■ PROBLEM:
Identify every line in the records below that contains the word "price", and reproduce each one.

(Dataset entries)
....

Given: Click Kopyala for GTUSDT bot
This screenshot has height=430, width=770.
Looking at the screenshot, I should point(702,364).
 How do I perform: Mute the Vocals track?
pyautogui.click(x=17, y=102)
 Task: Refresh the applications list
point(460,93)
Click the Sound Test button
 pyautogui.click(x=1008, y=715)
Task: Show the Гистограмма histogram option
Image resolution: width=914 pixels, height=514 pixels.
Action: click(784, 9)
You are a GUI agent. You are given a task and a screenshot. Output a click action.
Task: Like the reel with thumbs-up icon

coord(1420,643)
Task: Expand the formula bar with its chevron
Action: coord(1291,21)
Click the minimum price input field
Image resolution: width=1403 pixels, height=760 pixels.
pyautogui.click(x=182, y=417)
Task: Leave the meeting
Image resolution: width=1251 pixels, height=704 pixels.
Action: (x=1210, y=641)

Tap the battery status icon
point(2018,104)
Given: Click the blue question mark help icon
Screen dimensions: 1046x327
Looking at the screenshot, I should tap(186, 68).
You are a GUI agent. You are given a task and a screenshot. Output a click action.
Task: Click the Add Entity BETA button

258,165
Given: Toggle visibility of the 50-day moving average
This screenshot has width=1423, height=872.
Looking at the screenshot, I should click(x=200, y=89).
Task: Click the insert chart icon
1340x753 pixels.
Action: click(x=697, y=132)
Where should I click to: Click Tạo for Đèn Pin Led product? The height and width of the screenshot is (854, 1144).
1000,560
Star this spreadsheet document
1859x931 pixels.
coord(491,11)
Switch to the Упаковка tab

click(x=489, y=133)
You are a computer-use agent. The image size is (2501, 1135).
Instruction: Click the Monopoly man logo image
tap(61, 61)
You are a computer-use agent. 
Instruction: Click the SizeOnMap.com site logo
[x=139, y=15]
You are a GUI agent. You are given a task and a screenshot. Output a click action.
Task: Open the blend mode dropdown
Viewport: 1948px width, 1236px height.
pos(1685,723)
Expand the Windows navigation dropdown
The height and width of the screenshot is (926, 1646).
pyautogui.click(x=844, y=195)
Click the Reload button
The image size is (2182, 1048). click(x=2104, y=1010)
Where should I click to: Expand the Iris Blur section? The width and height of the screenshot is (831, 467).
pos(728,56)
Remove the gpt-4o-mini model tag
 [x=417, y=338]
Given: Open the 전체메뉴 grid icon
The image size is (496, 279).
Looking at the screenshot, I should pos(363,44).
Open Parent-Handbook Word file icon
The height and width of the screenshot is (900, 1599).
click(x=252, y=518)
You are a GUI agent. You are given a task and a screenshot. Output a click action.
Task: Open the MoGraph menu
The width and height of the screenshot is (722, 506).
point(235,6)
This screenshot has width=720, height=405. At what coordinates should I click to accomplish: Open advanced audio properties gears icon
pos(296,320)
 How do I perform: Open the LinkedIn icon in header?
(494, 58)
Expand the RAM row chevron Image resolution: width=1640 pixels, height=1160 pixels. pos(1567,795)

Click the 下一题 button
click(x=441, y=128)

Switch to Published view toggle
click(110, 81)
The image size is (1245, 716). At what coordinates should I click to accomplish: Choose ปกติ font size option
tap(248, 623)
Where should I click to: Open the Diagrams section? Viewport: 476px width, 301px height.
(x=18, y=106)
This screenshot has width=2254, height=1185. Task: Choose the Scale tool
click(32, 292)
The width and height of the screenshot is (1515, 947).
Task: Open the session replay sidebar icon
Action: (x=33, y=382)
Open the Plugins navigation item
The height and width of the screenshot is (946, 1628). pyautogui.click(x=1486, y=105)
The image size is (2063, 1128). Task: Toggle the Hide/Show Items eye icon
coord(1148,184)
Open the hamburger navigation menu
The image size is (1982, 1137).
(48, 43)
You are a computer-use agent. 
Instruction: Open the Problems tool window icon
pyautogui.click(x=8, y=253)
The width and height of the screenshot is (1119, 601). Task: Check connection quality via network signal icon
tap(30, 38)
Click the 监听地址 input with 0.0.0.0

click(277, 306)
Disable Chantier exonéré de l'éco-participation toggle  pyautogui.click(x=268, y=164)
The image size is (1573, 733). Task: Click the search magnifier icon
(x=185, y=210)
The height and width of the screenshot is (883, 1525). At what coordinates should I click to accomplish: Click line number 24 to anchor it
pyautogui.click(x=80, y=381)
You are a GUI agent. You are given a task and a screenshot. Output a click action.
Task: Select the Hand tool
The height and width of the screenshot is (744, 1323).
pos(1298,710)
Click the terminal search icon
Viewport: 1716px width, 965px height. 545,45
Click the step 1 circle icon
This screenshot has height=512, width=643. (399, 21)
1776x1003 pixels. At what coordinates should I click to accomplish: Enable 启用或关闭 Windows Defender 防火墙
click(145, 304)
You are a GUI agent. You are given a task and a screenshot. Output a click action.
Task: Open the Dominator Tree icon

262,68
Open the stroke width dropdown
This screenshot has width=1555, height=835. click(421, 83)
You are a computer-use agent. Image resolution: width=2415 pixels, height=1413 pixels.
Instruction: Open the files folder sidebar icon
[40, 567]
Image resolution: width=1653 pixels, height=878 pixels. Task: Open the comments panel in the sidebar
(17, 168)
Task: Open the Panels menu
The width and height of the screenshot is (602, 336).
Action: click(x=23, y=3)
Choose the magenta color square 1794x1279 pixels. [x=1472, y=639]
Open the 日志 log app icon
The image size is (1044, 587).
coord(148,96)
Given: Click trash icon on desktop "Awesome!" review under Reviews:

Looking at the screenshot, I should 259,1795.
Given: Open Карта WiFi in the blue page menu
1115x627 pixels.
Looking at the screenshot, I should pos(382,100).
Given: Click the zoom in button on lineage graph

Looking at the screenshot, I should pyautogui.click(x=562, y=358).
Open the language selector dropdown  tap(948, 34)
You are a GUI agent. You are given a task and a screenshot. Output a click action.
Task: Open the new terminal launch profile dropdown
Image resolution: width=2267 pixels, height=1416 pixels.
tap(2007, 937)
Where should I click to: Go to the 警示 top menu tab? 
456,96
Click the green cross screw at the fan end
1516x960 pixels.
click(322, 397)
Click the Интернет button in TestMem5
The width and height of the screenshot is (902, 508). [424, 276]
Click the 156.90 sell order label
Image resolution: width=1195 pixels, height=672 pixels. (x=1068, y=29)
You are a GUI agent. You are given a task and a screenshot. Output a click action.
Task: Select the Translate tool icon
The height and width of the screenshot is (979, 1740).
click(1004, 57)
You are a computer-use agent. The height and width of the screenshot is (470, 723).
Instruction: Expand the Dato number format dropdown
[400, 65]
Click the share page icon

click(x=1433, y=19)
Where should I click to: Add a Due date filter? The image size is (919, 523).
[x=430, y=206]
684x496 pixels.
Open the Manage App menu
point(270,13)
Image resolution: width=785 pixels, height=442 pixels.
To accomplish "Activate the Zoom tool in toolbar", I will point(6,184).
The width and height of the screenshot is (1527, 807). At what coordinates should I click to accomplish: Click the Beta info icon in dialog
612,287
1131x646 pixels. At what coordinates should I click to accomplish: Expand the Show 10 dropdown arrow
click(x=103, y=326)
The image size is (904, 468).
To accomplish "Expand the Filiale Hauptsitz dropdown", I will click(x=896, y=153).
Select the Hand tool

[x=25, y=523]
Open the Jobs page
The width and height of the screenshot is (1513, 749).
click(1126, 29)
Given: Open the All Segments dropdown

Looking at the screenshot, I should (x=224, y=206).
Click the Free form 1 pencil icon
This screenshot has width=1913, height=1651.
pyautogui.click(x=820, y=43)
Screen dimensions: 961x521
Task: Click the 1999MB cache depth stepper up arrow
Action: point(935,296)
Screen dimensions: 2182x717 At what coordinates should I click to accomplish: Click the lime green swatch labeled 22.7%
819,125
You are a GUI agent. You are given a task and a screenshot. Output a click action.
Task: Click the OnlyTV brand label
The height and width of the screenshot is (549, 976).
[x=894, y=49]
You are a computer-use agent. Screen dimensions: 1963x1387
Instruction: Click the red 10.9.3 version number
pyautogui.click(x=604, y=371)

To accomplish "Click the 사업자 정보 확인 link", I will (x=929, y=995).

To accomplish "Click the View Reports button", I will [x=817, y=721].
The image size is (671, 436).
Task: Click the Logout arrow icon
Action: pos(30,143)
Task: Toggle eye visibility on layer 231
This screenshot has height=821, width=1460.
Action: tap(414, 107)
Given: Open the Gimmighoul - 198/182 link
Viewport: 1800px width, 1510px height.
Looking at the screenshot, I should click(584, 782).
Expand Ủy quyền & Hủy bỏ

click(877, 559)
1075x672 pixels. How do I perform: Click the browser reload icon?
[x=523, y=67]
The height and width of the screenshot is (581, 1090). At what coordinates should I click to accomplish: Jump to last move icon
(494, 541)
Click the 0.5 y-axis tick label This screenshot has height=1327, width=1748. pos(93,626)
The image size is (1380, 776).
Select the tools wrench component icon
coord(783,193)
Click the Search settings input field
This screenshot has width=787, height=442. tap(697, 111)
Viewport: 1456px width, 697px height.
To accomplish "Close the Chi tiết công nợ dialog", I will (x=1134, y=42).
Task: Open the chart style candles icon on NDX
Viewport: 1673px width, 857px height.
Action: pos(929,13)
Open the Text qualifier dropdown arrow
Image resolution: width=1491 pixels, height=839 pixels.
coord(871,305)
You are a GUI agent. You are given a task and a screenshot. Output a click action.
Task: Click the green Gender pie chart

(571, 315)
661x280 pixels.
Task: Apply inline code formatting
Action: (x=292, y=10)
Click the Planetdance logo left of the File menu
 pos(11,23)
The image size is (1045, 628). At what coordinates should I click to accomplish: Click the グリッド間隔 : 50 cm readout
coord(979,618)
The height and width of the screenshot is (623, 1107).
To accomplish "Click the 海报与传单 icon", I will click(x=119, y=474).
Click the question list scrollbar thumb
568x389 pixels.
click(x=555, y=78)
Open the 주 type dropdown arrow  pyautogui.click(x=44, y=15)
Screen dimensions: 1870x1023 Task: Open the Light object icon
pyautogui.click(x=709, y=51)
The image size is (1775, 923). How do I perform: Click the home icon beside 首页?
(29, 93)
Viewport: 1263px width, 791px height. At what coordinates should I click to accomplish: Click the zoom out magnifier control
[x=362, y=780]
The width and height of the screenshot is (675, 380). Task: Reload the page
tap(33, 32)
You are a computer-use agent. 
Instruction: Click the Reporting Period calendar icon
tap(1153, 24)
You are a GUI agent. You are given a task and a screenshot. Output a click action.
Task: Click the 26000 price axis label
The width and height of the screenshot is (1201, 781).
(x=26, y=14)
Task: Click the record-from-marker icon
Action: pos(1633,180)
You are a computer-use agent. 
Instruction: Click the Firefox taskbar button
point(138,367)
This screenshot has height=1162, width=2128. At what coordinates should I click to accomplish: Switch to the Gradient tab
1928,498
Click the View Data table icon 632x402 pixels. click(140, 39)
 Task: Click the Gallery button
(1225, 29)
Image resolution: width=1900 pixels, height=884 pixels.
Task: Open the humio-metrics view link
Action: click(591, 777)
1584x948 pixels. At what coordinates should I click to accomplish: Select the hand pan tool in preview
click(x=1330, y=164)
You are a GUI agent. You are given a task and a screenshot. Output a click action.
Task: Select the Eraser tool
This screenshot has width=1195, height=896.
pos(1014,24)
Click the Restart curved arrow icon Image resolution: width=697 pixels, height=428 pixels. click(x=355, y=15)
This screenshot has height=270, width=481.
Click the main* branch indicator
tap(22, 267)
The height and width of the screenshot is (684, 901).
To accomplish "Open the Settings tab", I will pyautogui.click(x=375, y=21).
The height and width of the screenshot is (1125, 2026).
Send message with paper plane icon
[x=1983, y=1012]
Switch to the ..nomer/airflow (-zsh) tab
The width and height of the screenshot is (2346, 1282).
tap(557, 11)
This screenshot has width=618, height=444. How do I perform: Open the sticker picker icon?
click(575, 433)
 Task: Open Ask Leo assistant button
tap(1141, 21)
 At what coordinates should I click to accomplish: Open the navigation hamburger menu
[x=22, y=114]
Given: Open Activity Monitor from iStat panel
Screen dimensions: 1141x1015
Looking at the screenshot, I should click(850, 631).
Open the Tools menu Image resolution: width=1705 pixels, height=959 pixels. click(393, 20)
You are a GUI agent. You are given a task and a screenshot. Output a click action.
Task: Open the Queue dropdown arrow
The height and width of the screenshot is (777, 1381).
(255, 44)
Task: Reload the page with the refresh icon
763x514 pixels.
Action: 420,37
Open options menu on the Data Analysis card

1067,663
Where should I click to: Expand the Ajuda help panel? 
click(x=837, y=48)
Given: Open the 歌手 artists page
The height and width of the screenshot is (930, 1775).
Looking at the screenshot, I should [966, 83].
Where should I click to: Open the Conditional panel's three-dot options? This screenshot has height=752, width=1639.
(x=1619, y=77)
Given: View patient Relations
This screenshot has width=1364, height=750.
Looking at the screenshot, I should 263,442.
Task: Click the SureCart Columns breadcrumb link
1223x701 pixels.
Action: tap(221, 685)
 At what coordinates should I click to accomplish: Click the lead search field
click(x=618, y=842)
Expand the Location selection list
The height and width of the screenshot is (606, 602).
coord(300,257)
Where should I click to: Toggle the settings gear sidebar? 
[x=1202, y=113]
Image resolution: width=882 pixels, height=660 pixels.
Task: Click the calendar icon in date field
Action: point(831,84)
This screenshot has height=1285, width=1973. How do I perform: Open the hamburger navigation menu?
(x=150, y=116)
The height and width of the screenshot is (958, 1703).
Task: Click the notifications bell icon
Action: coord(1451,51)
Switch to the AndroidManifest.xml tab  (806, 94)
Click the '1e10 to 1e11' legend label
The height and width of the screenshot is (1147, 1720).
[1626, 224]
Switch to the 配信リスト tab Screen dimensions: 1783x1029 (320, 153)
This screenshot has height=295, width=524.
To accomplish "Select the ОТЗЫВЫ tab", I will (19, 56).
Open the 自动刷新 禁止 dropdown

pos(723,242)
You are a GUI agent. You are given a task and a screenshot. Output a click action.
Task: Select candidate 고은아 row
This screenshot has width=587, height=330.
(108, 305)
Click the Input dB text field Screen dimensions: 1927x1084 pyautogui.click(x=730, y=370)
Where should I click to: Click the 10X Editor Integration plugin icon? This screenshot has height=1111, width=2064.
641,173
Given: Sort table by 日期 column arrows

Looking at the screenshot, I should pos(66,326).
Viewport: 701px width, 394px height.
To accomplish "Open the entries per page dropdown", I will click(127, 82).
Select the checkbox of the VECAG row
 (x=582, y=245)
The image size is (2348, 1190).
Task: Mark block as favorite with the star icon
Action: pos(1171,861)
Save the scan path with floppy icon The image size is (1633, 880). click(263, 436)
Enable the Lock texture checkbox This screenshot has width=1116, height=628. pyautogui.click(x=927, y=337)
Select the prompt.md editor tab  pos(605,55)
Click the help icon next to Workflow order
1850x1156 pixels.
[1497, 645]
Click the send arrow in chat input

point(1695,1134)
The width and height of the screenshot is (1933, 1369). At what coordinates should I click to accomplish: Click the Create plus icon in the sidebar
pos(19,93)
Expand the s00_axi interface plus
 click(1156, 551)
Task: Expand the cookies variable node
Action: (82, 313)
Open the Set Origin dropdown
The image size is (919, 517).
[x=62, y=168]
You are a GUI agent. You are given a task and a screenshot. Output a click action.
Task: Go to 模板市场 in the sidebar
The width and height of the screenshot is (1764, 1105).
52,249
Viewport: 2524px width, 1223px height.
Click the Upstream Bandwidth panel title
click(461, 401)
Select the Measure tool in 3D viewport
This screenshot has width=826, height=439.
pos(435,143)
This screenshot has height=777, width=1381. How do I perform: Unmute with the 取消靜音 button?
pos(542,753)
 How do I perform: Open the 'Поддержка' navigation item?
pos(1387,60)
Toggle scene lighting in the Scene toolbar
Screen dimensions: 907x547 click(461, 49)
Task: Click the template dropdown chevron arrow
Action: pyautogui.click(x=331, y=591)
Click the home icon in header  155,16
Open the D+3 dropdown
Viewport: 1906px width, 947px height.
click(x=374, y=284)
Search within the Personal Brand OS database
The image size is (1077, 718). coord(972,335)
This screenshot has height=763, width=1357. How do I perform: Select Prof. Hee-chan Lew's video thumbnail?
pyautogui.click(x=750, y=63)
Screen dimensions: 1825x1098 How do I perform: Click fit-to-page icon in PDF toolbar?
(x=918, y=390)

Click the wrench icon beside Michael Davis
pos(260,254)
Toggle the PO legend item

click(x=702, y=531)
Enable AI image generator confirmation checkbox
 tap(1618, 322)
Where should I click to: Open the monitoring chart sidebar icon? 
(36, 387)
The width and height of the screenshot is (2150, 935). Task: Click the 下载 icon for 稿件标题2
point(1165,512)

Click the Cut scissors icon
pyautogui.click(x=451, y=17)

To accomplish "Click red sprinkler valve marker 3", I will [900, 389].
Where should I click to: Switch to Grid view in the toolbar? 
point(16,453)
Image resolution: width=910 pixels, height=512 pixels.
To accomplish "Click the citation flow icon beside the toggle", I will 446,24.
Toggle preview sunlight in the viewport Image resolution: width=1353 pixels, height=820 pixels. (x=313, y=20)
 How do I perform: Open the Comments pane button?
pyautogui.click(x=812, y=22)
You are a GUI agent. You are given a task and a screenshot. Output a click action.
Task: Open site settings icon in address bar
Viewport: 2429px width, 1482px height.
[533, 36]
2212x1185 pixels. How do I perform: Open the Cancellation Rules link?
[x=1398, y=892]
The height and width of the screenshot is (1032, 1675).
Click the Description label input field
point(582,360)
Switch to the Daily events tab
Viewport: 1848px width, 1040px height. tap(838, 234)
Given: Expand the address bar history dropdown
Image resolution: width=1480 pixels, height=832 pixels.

....

■ ANSWER SPACE:
Click the minimum price input field
Task: Click the 26000 price axis label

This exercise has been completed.